Information supplied START
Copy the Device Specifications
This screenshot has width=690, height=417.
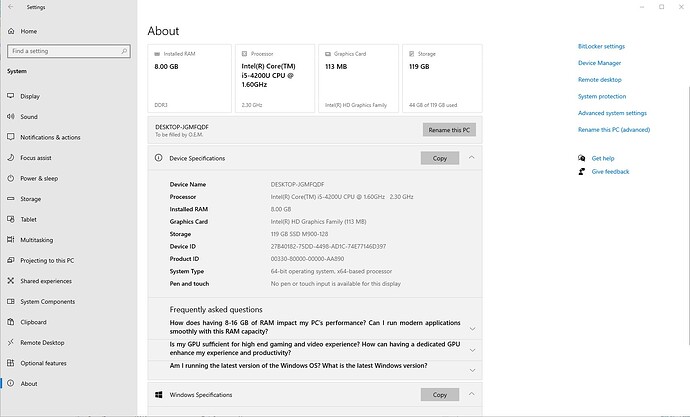click(439, 158)
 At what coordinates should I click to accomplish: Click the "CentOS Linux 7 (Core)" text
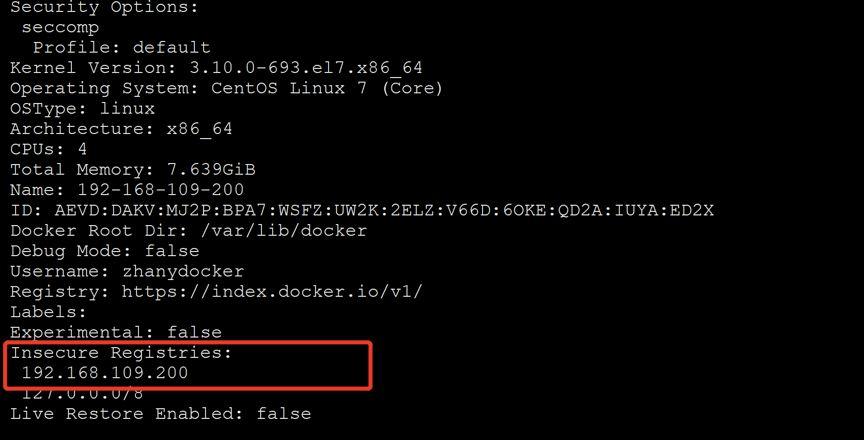point(326,88)
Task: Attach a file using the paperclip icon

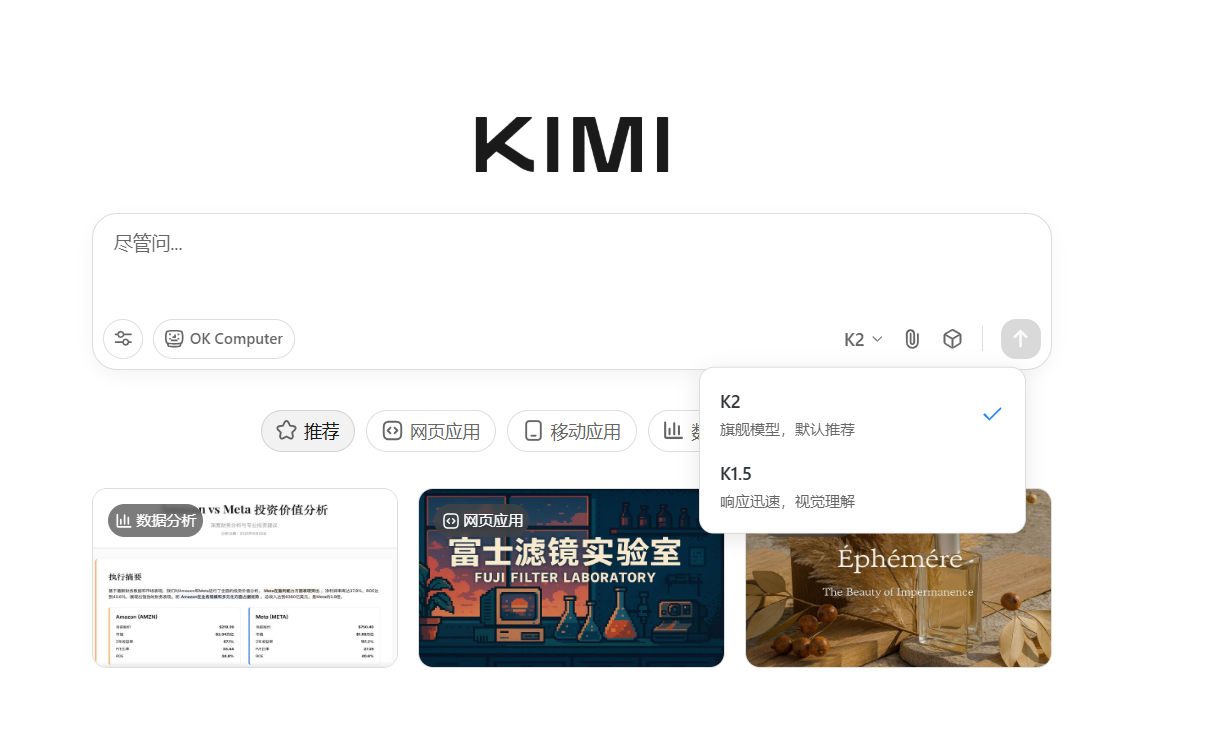Action: (911, 339)
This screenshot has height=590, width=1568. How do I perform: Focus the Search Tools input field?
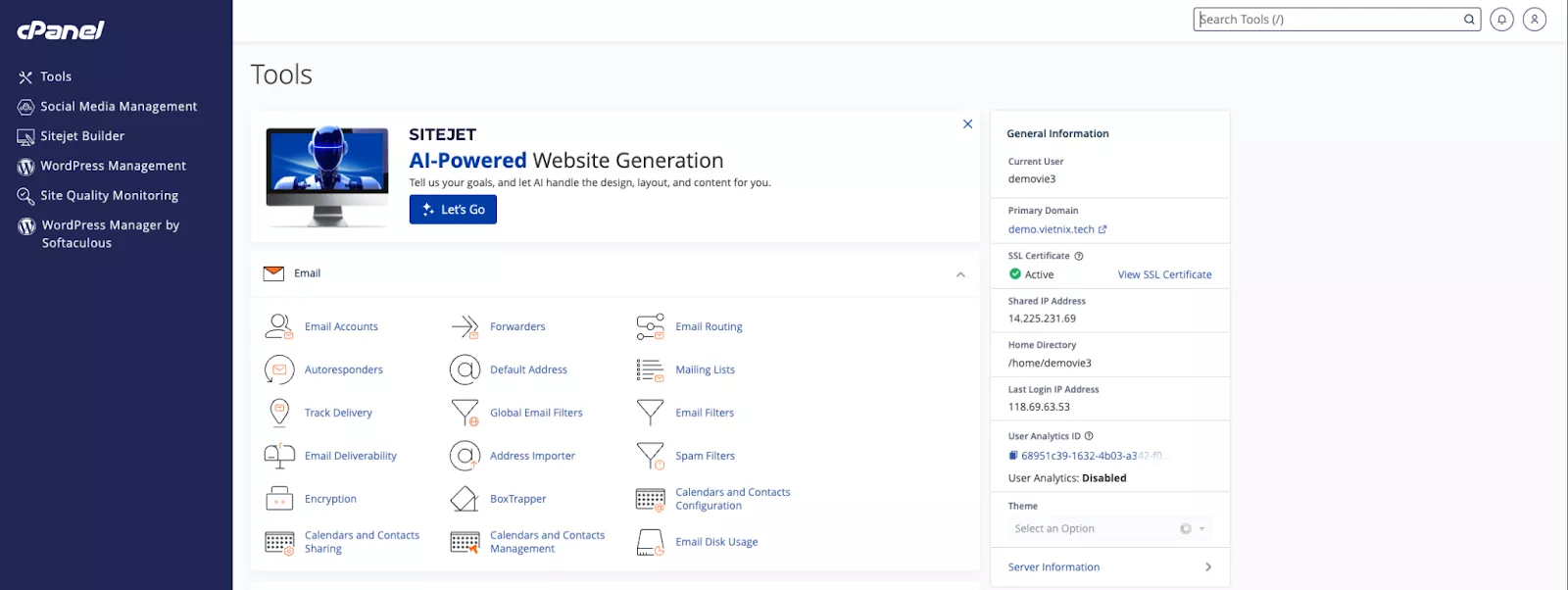pyautogui.click(x=1328, y=20)

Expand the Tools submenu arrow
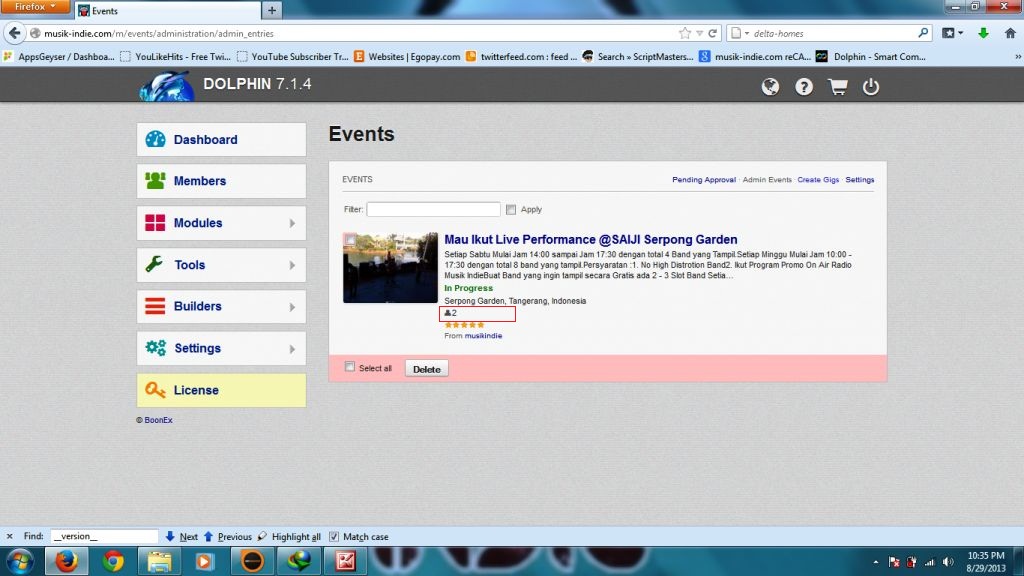(x=292, y=265)
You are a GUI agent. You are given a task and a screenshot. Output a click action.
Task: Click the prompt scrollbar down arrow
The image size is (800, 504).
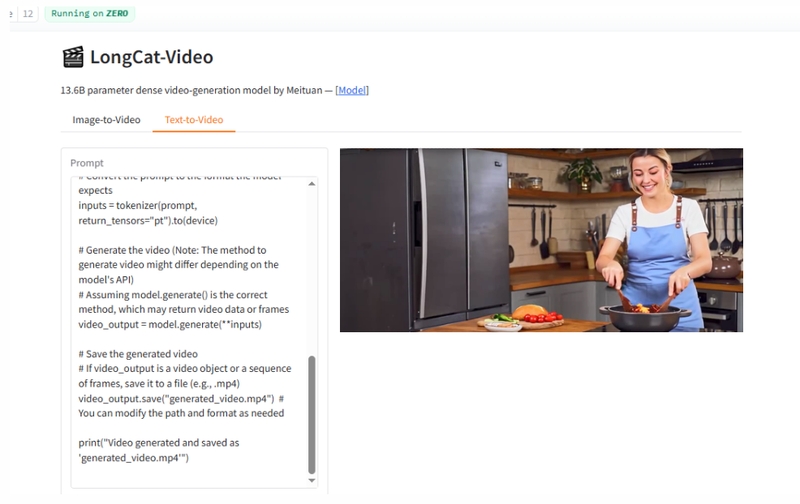312,481
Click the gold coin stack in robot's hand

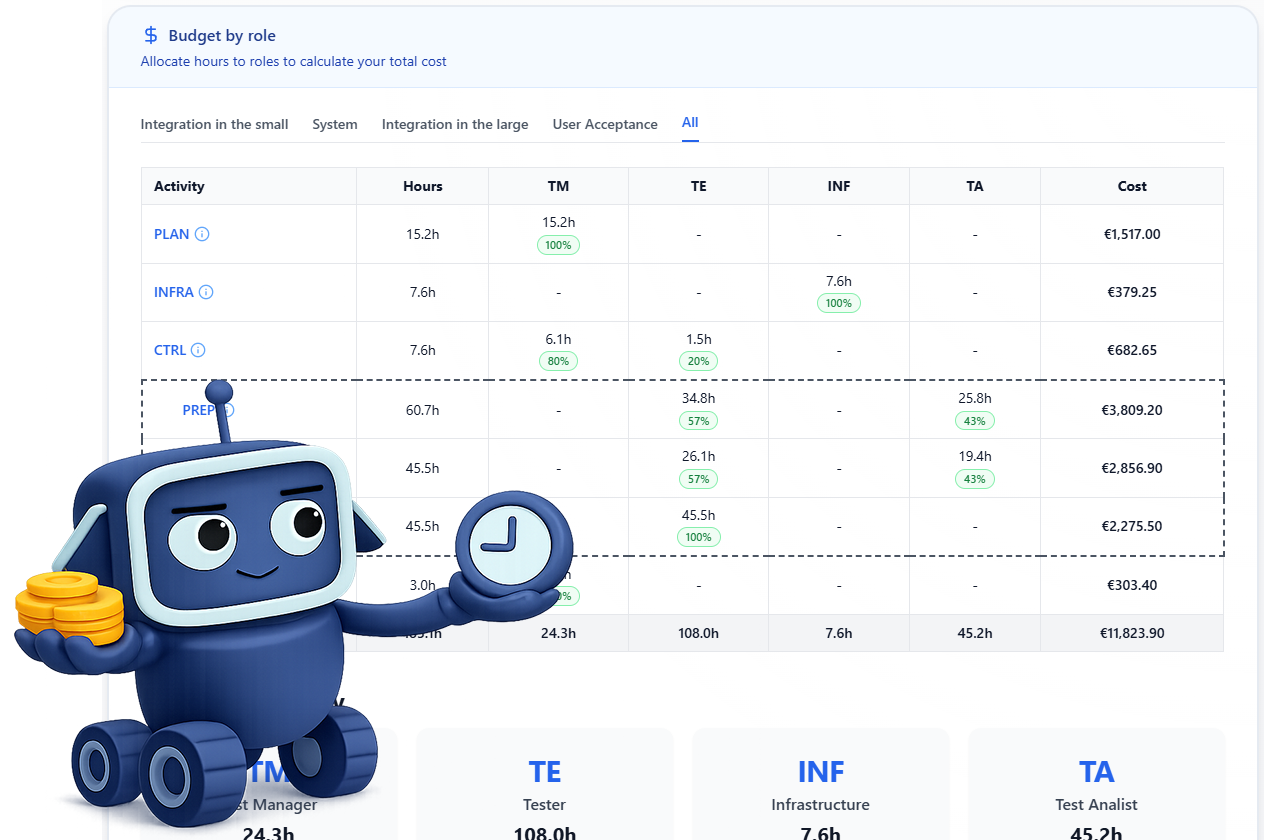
Information supplied END
### [Aim of the exercise]
Minus its pictures, the full listing should be copied verbatim.

### [Output for this exercise]
Copy the Device Specifications
This screenshot has width=690, height=417.
click(439, 158)
 At what coordinates should I click to accomplish: Click the "CentOS Linux 7 (Core)" text
point(326,88)
Task: Attach a file using the paperclip icon

Action: (911, 339)
This screenshot has height=590, width=1568. How do I perform: Focus the Search Tools input field?
pyautogui.click(x=1328, y=20)

Expand the Tools submenu arrow
(x=292, y=265)
You are a GUI agent. You are given a task and a screenshot. Output a click action.
Task: Click the prompt scrollbar down arrow
The image size is (800, 504).
312,481
Click the gold coin stack in robot's hand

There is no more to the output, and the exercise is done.